Former Al Qaeda leader Osama bin Laden
Former Al Qaeda leader Osama bin LadenIsrael news photo: Flash 90

New York City police are enraged over a professor’s telling students to “hypothetically  plan a terrorist attack in order to prepare them for intelligence careers," The New York Post reported.

Former Navy criminal investigator Marie-Helen Maras is teaching the graduate-level course aimed to prepare students for careers in intelligence and counterterrorism.

One of her assignments is for students to “hypothetically plan a terrorist attack,” and the professor advises the students to “step into [a terrorist’s] shoes” and write a terrorist gang’s battle plan.

Maras took pains to make it clear that each paper submitted must include a declaration that “this is a hypothetical scenario for a university course on transnational terrorism.”

New York's men in blue are not impressed. They consider the assignment an insult to the 23 New York City police officers who died in 9/11, in addition to another 37 police officers working for the Port Authority.

“Some of the most notorious terrorists, including Anwar al-Awlaki, got their start on American campuses.
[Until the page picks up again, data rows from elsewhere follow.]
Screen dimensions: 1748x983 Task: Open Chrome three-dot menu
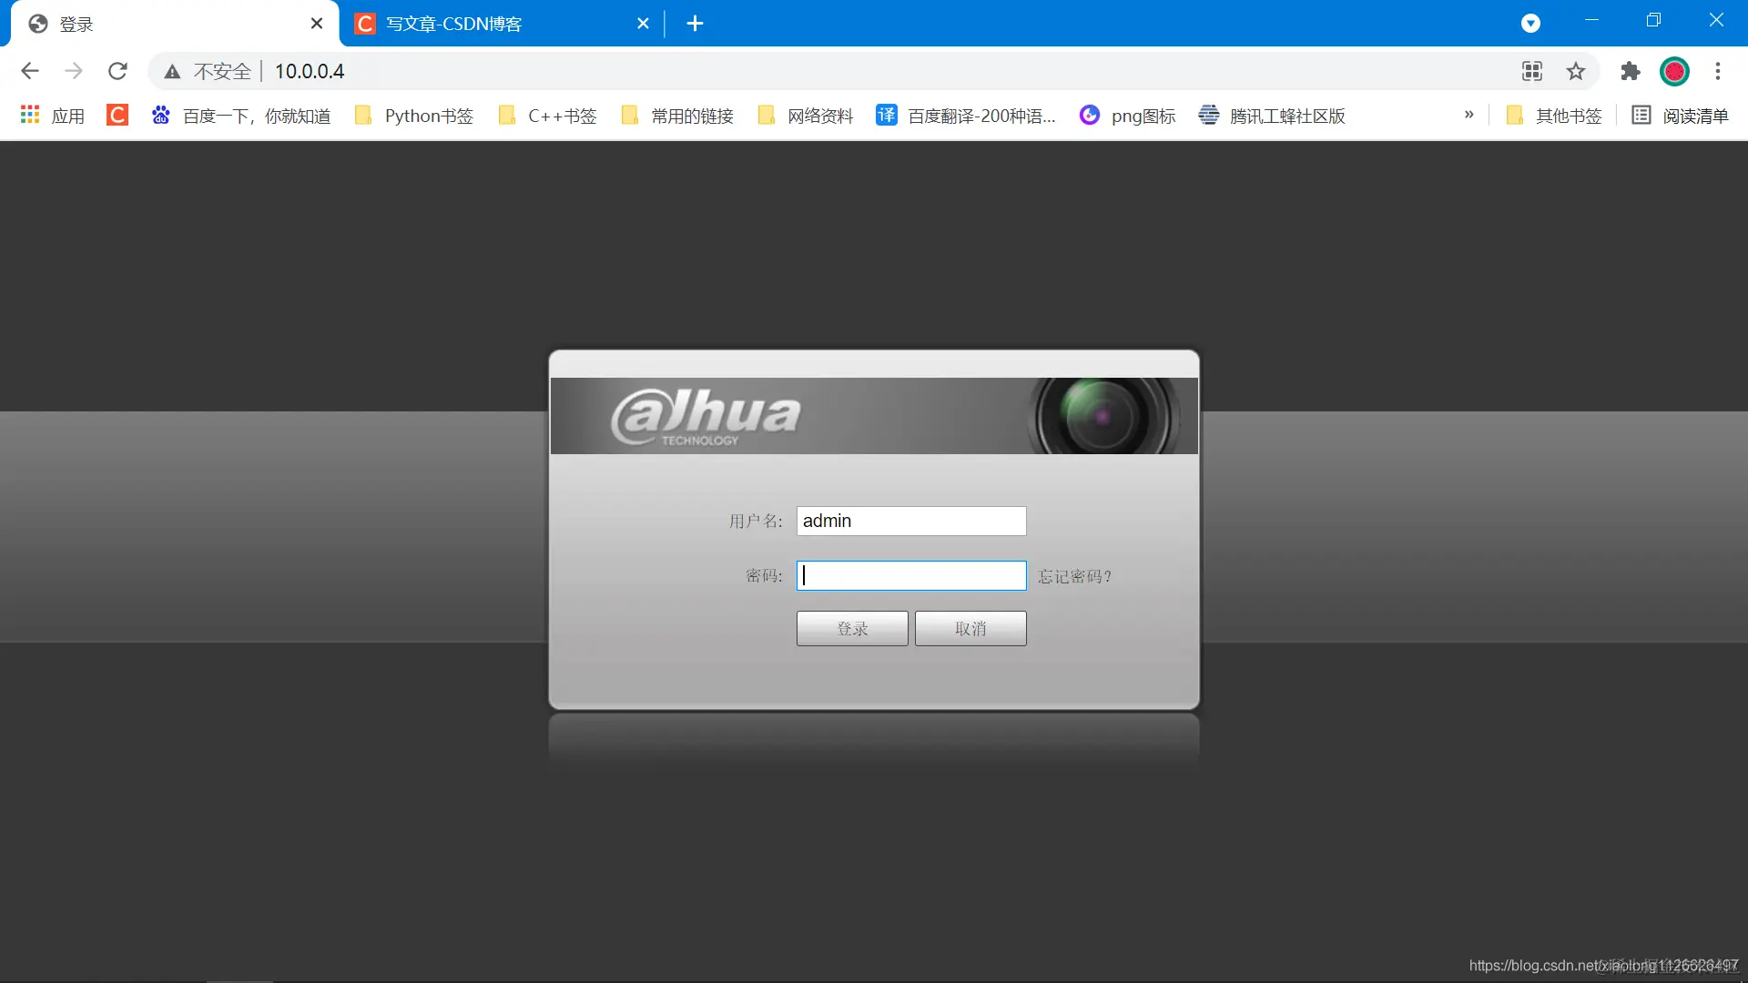(1718, 71)

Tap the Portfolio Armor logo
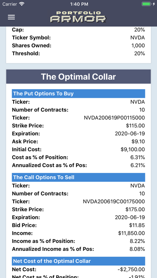coord(78,17)
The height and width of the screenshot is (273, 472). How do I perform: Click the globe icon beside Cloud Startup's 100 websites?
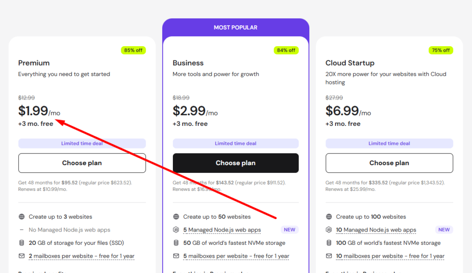point(329,216)
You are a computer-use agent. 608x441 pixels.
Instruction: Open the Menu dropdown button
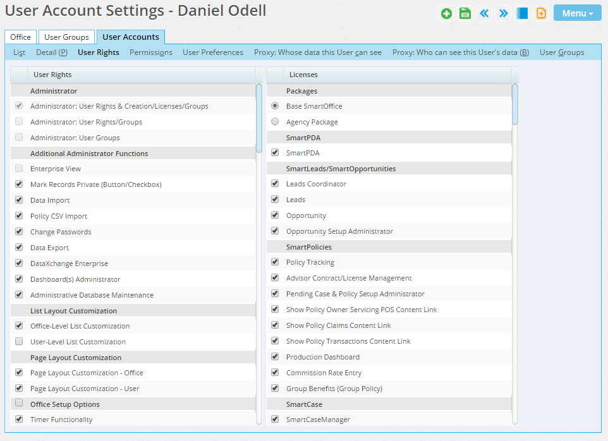[x=577, y=13]
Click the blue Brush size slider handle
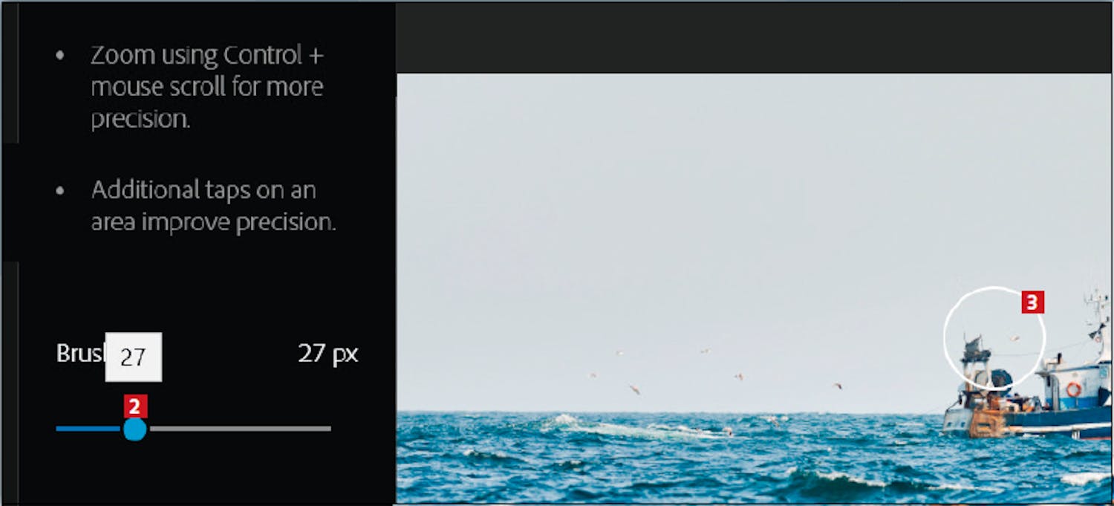Image resolution: width=1114 pixels, height=506 pixels. [x=134, y=429]
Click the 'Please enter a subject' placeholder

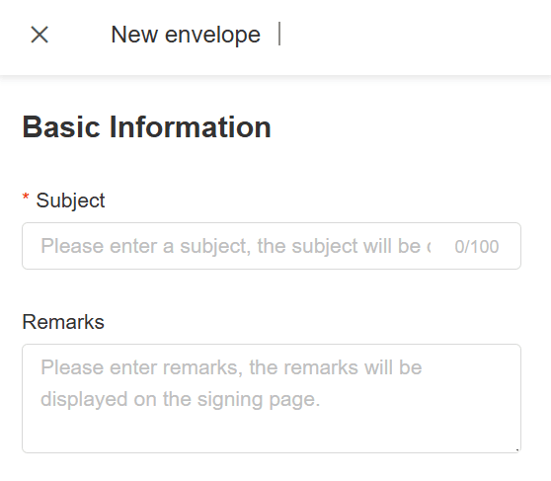click(x=236, y=246)
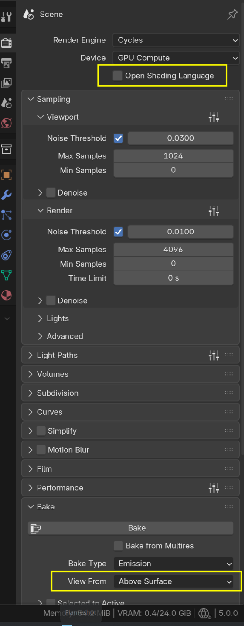Select the Modifiers wrench tab

(x=6, y=195)
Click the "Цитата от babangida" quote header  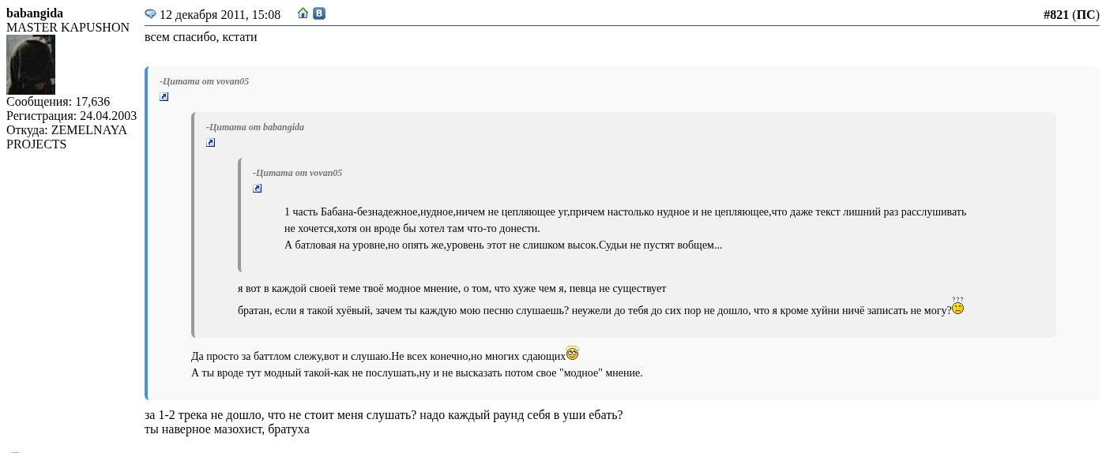pyautogui.click(x=255, y=127)
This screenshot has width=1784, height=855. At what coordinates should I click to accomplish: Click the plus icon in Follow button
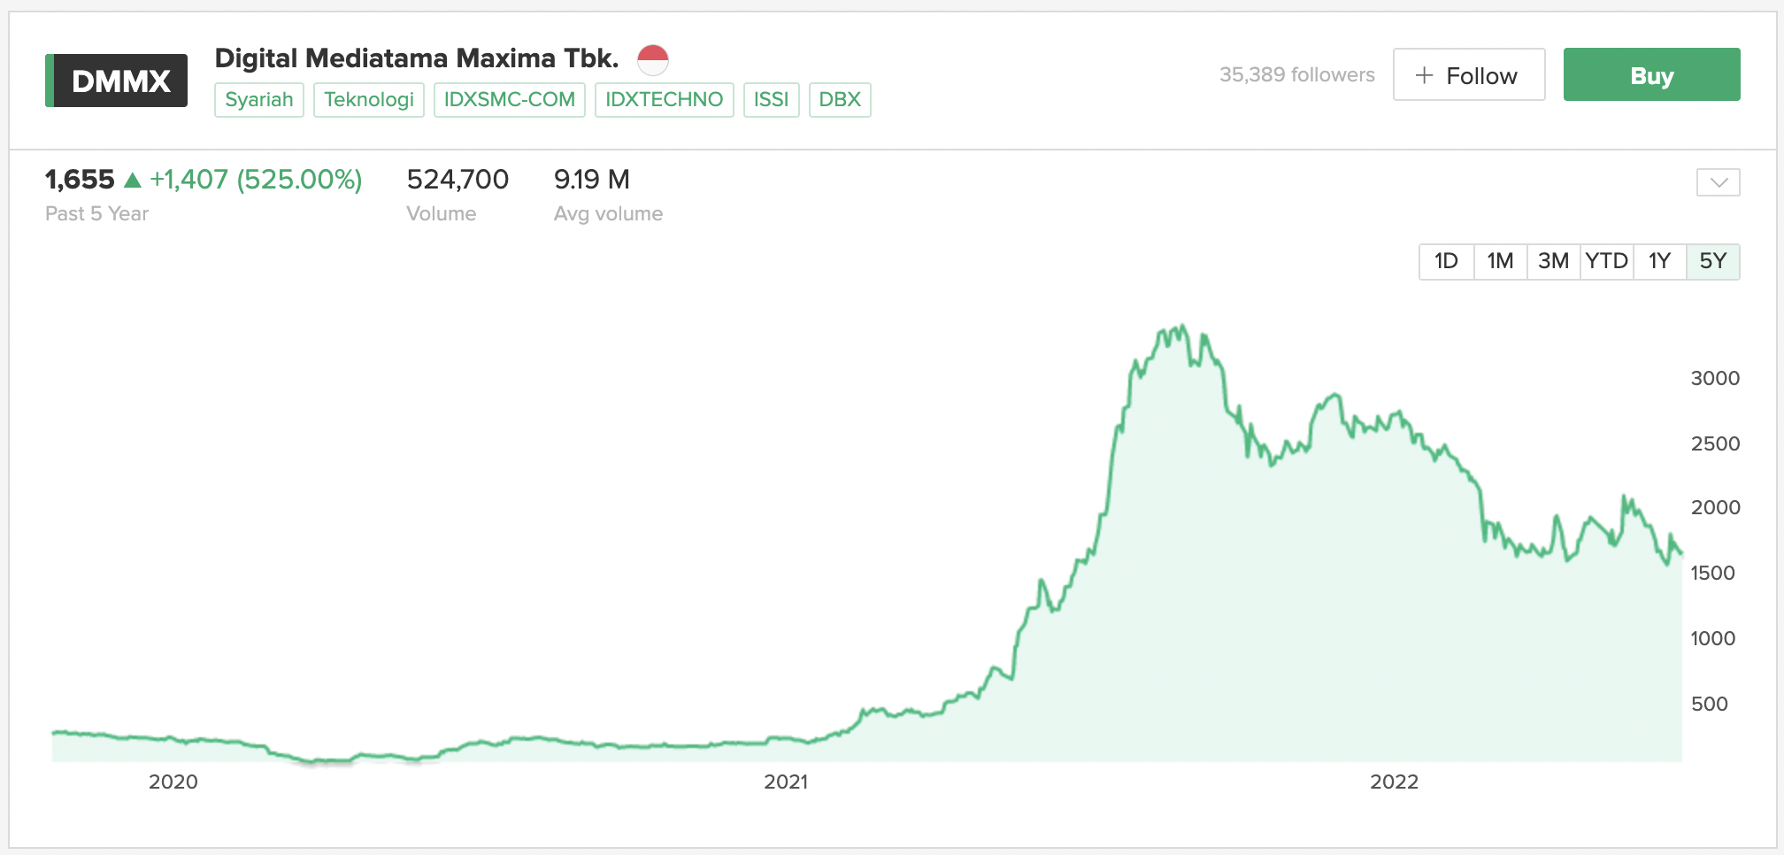coord(1424,75)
It looks like after the CIA killed al-Awlaki, NYU is helping to produce successors,” one outraged law-enforcement expert on terrorism told the New York newspaper.

“I’m disgusted,” said the source. “What is this, we have our students do the work for the terrorists?” one policeman was quoted as saying.

The professor defended the course assignment, explaining that students also are supposed to consider counterterrorist measures that would be carried out after their own hypothetical terrorist attack

She advised them to consider the hypothetical attack from several aspects, such as how it would be carried out and sources of funding.